Well, do you want the official version or do you want ... some of this might prove hard to repeat. They spent thirty million just getting all the dangerous materiel out of the place, and then they decided to sell it. They sold it to a bloke called McDonald. I could never work out how this bloke came into it ... not just the land in the power station, but the whole shooting match. He tried hard to do deals with the Council because he wanted to subdivide all the other side of the place, and he wanted to put in a big theatre complex/convention centre where the power station is. You're not allowed to knock it down, and now they're stuck with it. The Council wouldn't play, and they wanted the project backed up first, before they'd let him subdivide, because they thought that if they let him subdivide, he'd go off and leave them with the station.

Merle:

Which he would not have done.

Jim:

Then he said to the Council that he wanted to put a marina in down here near the open canal. And where the football ground is, when the lake comes up it all floods, because it's all swamp. He wanted to give them the land further up, and take that land to make a dry marina out of it.

Merle:

Until his death, he maintained it.

Jim:

Yeah. He had a gardener there full time maintaining it.

Merle:

But I got the feeling that he stopped being their mate when he got hold of it, because he really did want to ...

Jim:

He wanted to, but the thing is, the council then dug in on him and wouldn't let him develop it. So anyway, a couple of years ago he died. Next thing you know they closed it all up, and every couple of months they'd come and mow the lawns ...

Merle:

It was full of foxes, and rabbits, and feral plants and animals ...

Jim:

photo: generator room wangi power station c.2000

... and last Monday someone set fire to the place. One fire engine turned up, and I was wondering how they were going to get in. Easy. Boltcutters. Then three more engines and the ambos turned up, and we couldn't work out what was going on. Next thing, they're out here looking for the water stand pipes, because there's no water on in the power station. I got dressed and went out to see more, and a young girl told me that there was a fire in the power station itself. I said I couldn't understand this as it was all concrete and brick and nothing would burn. She told me that apparently there had been squatters there.

Merle:

The school kids used to get in there all the time.

Jim:

Yes, there's graffiti and all sorts of shit in there now. That was never there when McDonald was alive. Since he's died the security has obviously slackened. He had sirens, sensors and all sorts of security stuff set up ...

Merle:

... and dogs.

Jim:

All that's gone now, and apparently the squatters got in and set fire to it.

Merle:

But there was no smoke.
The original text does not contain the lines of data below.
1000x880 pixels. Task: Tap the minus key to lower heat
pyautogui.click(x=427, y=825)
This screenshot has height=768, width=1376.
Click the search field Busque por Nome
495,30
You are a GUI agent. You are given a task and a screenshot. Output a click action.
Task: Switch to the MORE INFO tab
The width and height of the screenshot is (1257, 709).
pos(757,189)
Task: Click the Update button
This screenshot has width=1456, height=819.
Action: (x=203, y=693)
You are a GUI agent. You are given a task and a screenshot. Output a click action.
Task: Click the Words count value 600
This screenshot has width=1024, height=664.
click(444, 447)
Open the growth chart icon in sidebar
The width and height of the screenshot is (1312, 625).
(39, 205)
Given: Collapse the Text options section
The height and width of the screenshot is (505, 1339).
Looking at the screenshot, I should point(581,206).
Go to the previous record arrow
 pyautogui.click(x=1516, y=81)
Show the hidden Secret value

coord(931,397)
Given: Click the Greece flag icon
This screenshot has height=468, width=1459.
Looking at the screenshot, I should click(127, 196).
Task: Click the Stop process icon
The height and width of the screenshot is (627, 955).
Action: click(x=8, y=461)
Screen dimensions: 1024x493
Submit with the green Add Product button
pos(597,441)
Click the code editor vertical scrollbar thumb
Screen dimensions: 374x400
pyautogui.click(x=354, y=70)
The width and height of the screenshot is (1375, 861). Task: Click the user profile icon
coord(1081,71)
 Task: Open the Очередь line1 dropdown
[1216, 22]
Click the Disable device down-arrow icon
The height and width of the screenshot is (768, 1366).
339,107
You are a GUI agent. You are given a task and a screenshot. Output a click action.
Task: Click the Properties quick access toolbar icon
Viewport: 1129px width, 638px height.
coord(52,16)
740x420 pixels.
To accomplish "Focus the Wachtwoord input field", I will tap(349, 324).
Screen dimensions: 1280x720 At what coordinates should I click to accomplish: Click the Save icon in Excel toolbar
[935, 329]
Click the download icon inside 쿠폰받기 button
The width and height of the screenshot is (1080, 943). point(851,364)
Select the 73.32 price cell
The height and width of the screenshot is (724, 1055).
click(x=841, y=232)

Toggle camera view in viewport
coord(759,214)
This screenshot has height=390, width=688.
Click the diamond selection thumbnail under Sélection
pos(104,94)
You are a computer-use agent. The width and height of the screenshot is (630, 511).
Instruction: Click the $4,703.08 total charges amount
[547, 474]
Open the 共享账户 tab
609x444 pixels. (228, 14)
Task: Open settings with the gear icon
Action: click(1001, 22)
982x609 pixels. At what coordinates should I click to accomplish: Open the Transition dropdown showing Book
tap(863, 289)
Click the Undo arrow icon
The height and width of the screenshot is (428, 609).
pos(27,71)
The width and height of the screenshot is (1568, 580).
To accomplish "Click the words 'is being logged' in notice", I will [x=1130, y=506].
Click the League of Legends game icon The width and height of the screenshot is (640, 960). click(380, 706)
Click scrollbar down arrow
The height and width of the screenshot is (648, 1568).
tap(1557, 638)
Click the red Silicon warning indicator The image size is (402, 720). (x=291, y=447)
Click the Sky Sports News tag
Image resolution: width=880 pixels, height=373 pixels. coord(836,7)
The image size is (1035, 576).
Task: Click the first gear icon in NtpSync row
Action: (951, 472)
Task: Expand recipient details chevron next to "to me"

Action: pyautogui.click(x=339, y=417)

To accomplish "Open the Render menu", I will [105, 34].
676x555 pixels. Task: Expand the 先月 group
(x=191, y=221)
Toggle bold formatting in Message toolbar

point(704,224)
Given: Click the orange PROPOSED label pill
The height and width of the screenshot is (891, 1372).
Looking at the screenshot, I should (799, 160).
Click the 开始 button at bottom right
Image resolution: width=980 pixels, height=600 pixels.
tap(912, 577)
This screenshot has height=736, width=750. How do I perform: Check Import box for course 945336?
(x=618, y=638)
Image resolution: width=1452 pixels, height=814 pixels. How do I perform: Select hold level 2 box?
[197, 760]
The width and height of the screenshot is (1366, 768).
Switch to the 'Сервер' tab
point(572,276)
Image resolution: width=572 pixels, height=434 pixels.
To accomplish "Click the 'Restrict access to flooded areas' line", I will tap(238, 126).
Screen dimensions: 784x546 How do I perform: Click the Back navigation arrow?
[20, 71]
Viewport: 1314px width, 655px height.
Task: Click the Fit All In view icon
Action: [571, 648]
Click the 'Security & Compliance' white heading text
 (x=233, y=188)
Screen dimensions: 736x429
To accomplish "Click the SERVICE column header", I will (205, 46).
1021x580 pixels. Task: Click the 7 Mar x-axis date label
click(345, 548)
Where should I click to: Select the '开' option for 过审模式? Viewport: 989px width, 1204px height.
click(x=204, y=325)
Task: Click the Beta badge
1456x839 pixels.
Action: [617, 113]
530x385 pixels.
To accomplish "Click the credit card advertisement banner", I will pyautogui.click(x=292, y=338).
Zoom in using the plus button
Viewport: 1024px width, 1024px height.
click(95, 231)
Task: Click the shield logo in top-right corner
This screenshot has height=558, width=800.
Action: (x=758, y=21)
You can see how close we are to it, but we couldn't smell anything or see anything.

Jim:

According to my understanding there is a heritage order on the power station and chimneys.

Merle:

They're a gorgeous piece of industrial architecture.

Jim:

It's the only station of its type in Australia, and it's very, very unique in the way it's designed.

Merle:

There's this wonderful sweeping circle, all glass and everything - right up high. That was where the power station superintendent was. All the bigwigs were up in there. They didn't interact with the workers much, although I must admit that there was a guy at Eraring who was great. He was lovely. He just lives around the corner. I remember it was my 50th birthday and he came up to me and asked me if I was OK with what was happening, because these bastards had gone out in the middle of the night and put huge signs up all over Eraring power station saying that Merle had turned 50 ... and everybody knew Merle! The only time I'd speak to the operators was if I made a mistake with their pay. You see, they're on shiftwork, they've got nothing to do with their time, and nothing happens in the middle of the night, so they work out that they're a cent short in their pay and they'd come and annoy you.

Jim:

You know all this performance that's going on at the moment over the power lines? Who's going to buy what and they're trying to sell it? You know what that's all about? It has nothing to do with power. It's communications. All the cables, when we put them in, they've all got fibre-optic running along the earth line. That line that runs along the top of your normal 330 line is fibreoptic. So there's a fibre-optic backbone on all the power lines running around Melbourne and Victoria. This is what they're after, and it's worth millions and millions as a communication system. They don't want the power lines. They want the communications system.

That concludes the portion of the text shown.